If Ted Cruz had become the GOP nominee for president…, [he] would have pushed hard to roll back gains for LGBT equality as well as abortion access. Anti-LGBT legislation such as that passed recently in such states as North Carolina would have been lifted up as admirable. Anti-abortion legislation such as that emerging from Texas and other states would have been actively supported. And everything would have been lathered in public expressions of Christian piety.

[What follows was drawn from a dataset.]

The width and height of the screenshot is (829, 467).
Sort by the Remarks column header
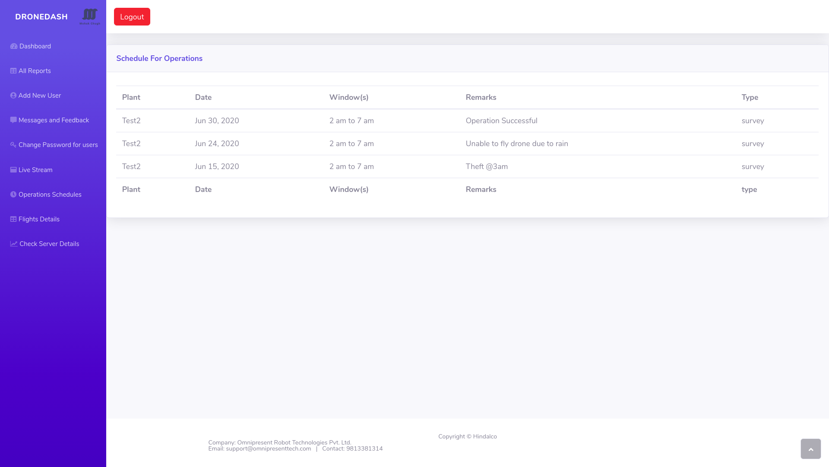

Ted Cruz had quite a run. But, just like everyone was (once) talking about the “ceiling” on Donald Trump’s support among GOP voters, we now see that the real ceiling was on Senator Cruz and the Christian Right agenda. All over the Bible Belt and much of the rest of the country, GOP primary voters chose a man whose agenda (and style) is almost completely antithetical to everything just outlined as the Christian Right script — the social issues, for sure, but all the rest of it as well, including the stance on Israel, the moral uprightness, and the visible piety.
The 1970s and ’80s “Moral Majority” was neither. On the national political stage, its rightful heir, the Evangelical-Christian right, is now on its knees, floundering in anger and confusion.
Of course, as long as there are Starbucks cups without Jesus decorations, and Target restrooms that are trans-friendly, we haven’t seen the last of these people. But, whether through an election-year fluke or by pure demographic attrition, 2016 isn’t their year. And I have an inkling that their year may never come again.
Yes, it’s too early to celebrate the demise of the Christian right — but not too early to predict that its national political clout will deflate like a football in Tom Brady‘s two-timing mitts.